Second, trade unions are treated as social partners in the policymaking cycle, which gives them a significant voice in transition arrangements. It is no coincidence that there are far more collective bargaining agreements – an effective means of securing decent pay and job quality – in Germany than the UK. The result is that these unions have been a key part of Germany’s Coal Commission.
Third, in no small part due to the influence of unions, the €40 billion fund is a clear demonstration that the federal government is taking a transition seriously by giving it financial heft. While the specific activities and types of support for workers are yet to be finalised, it is a clear signal that the government views the climate crisis as a moment to invest in new opportunities too. At a time when Covid-19 has meant that green investment is now both very popular and essential to the future path our economy takes as it recovers, support on this scale has become ever more important.
In the UK, we are already phasing out coal such that, the UK now regularly goes weeks without using any coal power whatsoever. However, one of the reasons why the UK is arguably "further along" in decarbonising its power sector is because its mining industry was already subjected to an unjust transition in the 80s. Indeed, as coal power stations are now being phased out and the UK’s attention will increasingly turn to the oil and gas sector, there is a real risk that we could be repeating these mistakes.

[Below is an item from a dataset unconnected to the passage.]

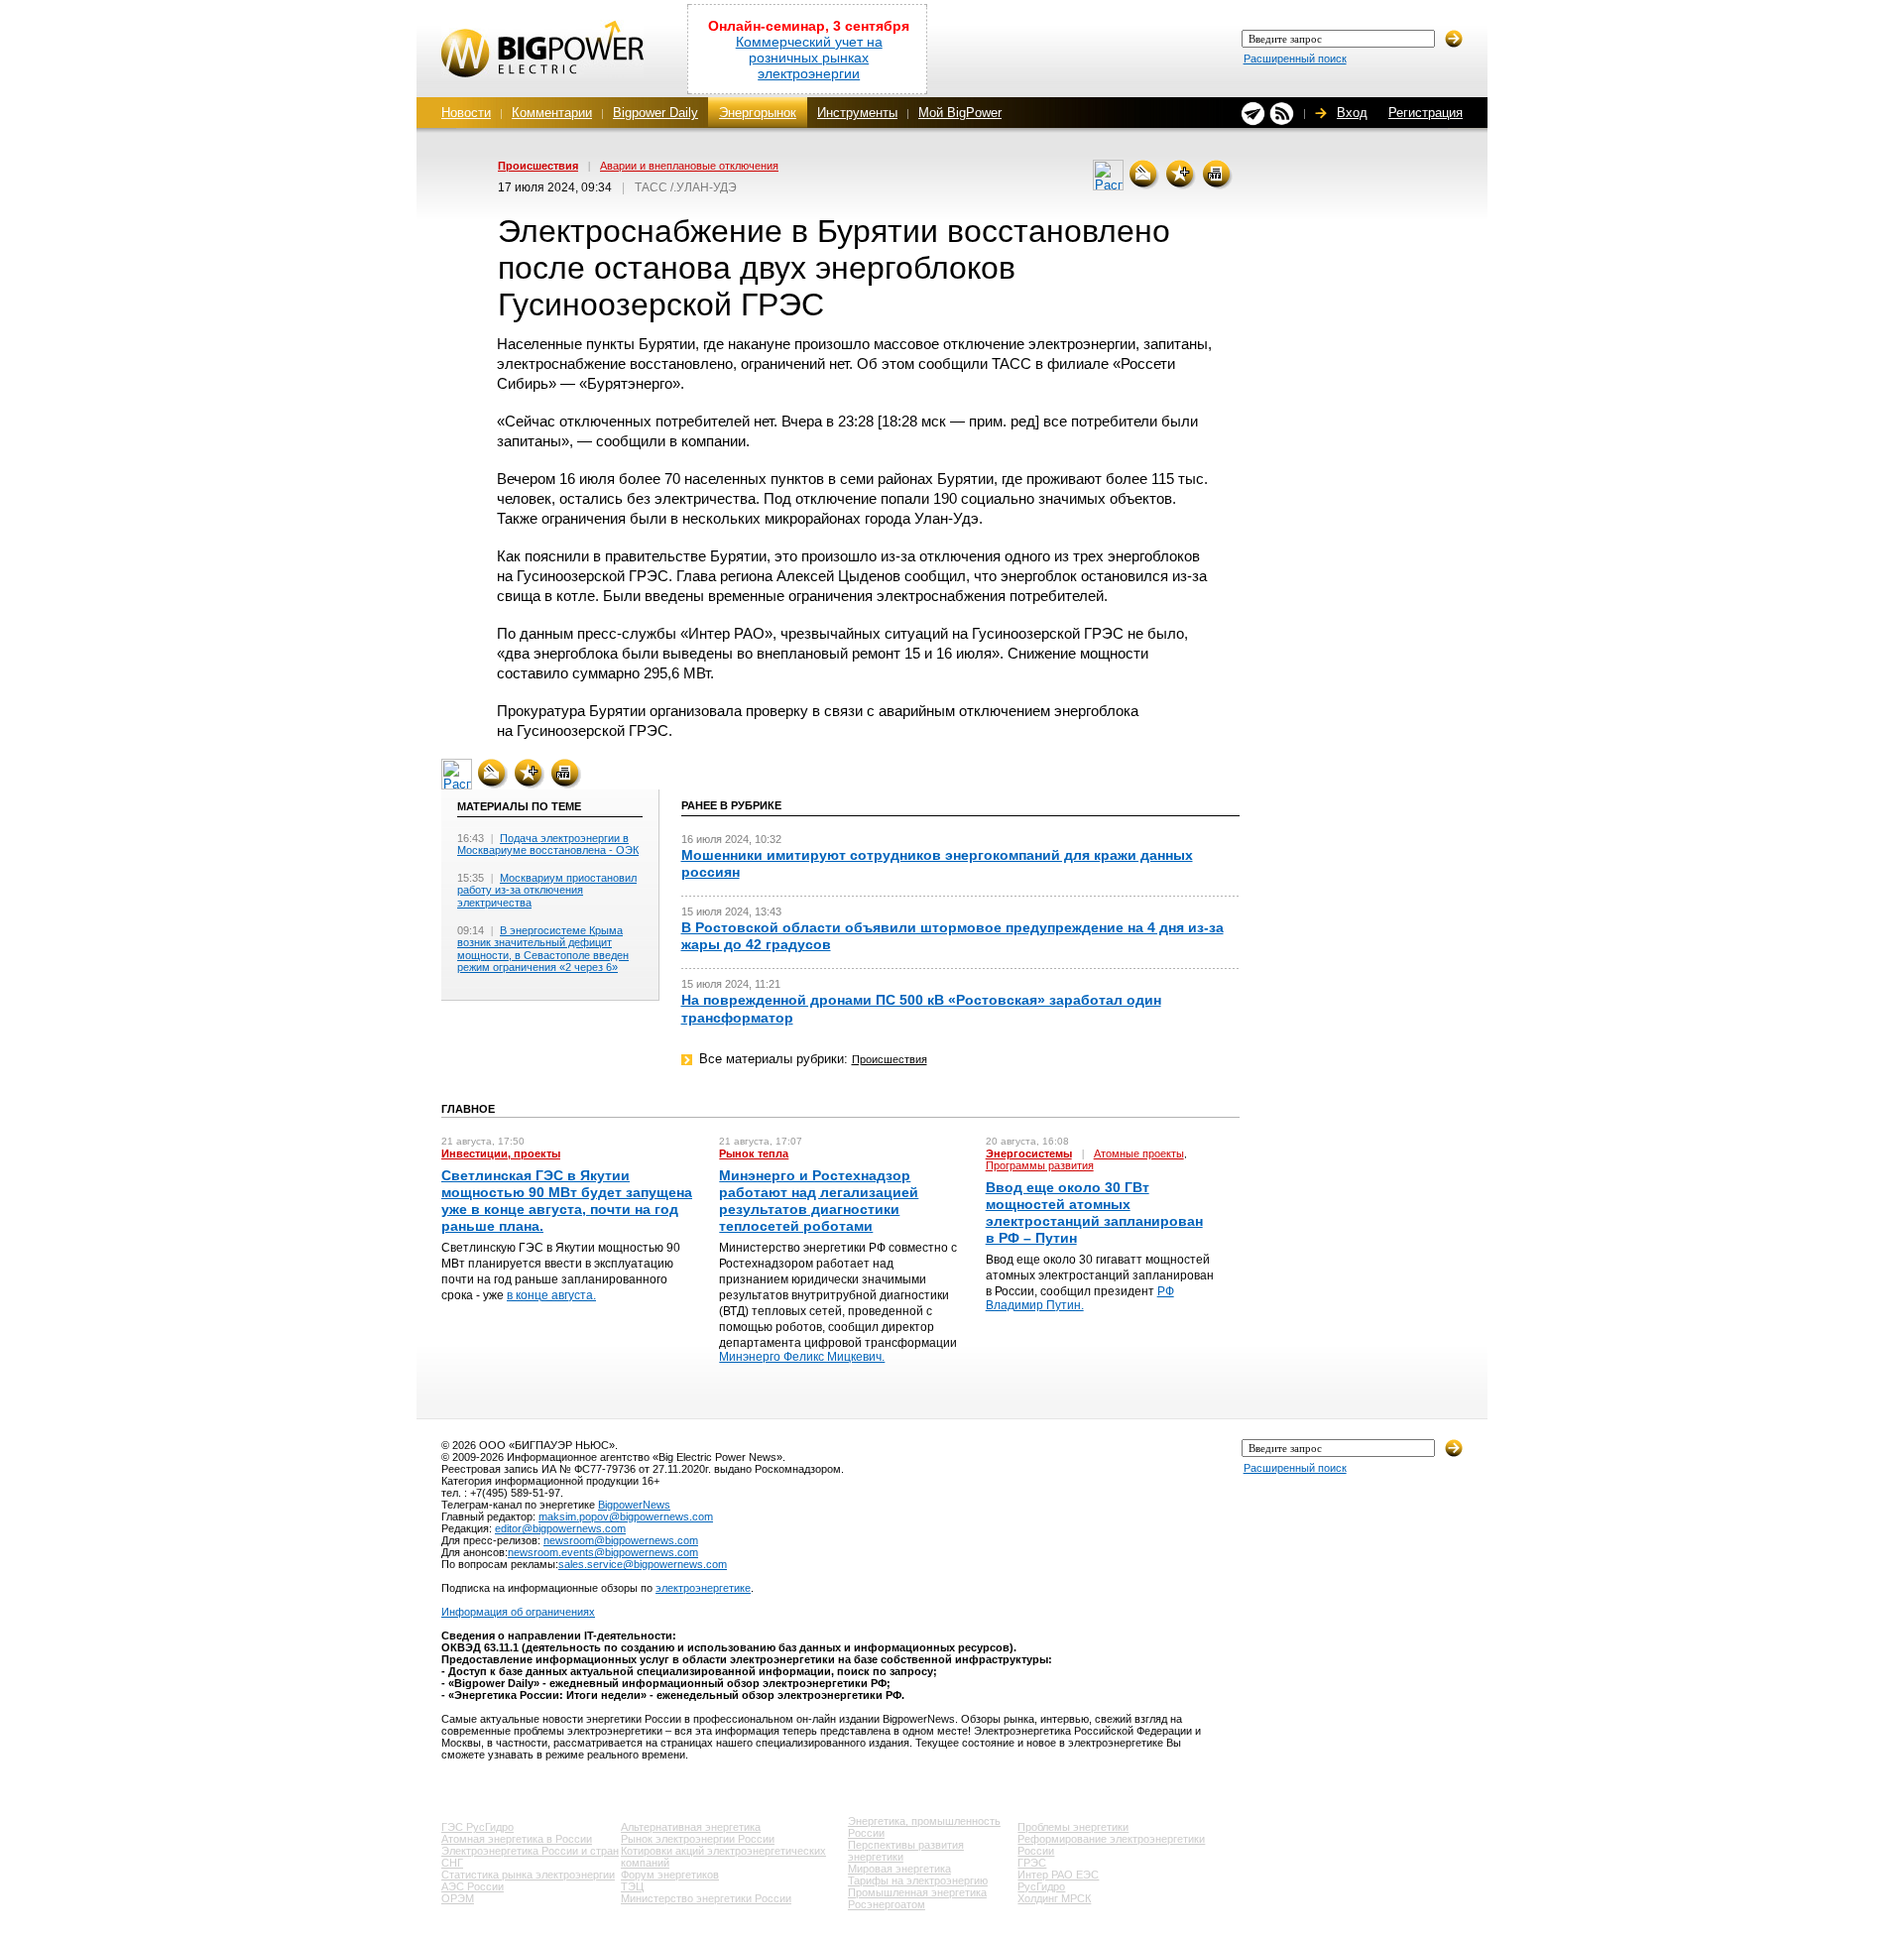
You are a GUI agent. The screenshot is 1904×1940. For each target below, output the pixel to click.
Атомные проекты (1139, 1153)
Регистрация (1425, 112)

As IPPR has previously argued, to avoid such an unjust transition, it is vital that the UK focuses on how to engage and empower local communities and ensure they have a voice in the decision making process. As Covid-19 is forcing us to change the way we live and think about what constitutes a good life, conversations and resulting policy about our common future are ever more pertinent. In that regard, the lessons of Lusatia can provide us with some useful instructions.
Josh Emden is a research fellow in the energy, climate, housing and infrastructure team at IPPR. IPPR and Agulhas are grateful for the support of the TUC and FES in partnering on the events in this series as part of the work of IPPR’s Environmental Justice Commission.